Records to process: Begin

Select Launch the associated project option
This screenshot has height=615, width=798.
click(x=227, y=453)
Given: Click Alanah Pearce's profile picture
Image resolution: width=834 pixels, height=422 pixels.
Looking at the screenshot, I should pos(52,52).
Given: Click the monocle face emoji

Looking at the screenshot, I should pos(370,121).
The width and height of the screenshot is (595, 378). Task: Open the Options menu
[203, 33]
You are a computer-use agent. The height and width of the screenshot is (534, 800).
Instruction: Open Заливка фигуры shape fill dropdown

Records to process: End
Records to process: Begin

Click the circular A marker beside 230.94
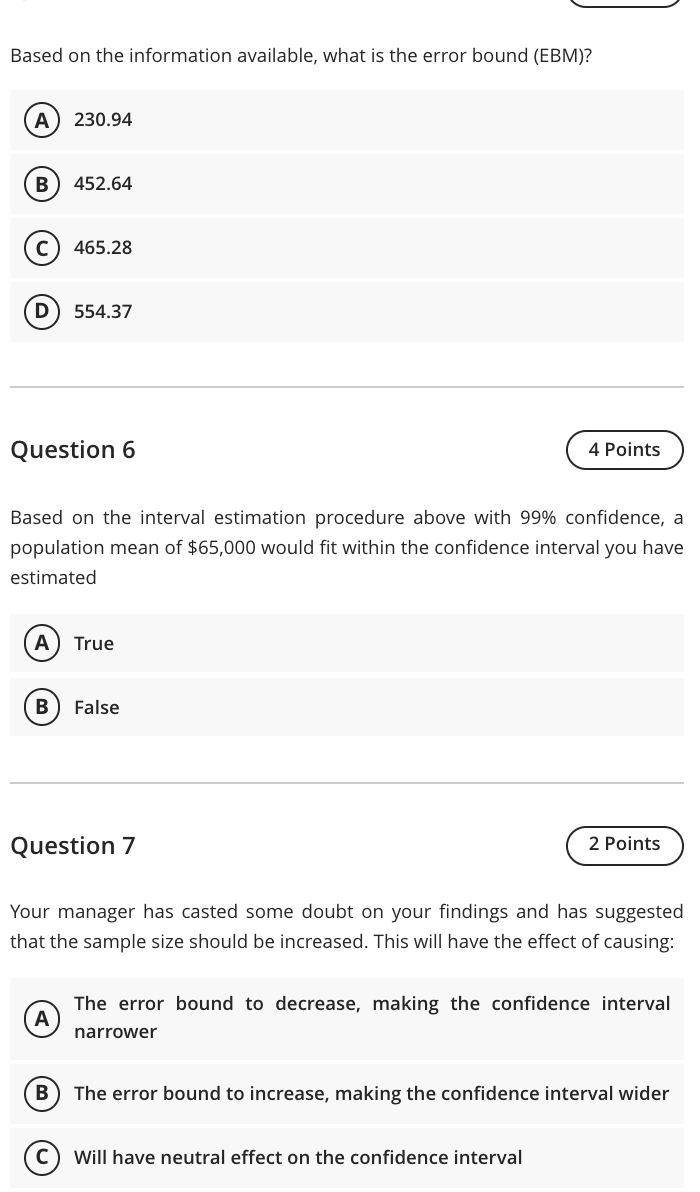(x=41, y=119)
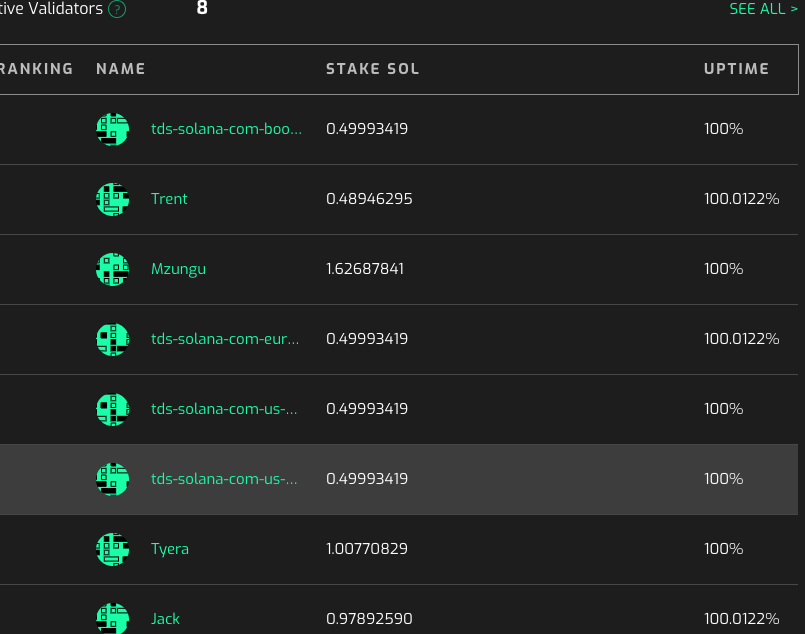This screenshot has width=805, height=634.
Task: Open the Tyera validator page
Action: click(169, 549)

Records to process: End

- [Task to complete]
Please give an exact copy of the entries above, from the line with "Given: Click Alanah Pearce's profile picture" down to the line with "Instruction: Open Заливка", inclusive, and nothing else.

- [Completed exercise]
Given: Click Alanah Pearce's profile picture
Image resolution: width=834 pixels, height=422 pixels.
Looking at the screenshot, I should pos(52,52).
Given: Click the monocle face emoji

Looking at the screenshot, I should pos(370,121).
The width and height of the screenshot is (595, 378). Task: Open the Options menu
[203, 33]
You are a computer-use agent. The height and width of the screenshot is (534, 800).
Instruction: Open Заливка фигуры shape fill dropdown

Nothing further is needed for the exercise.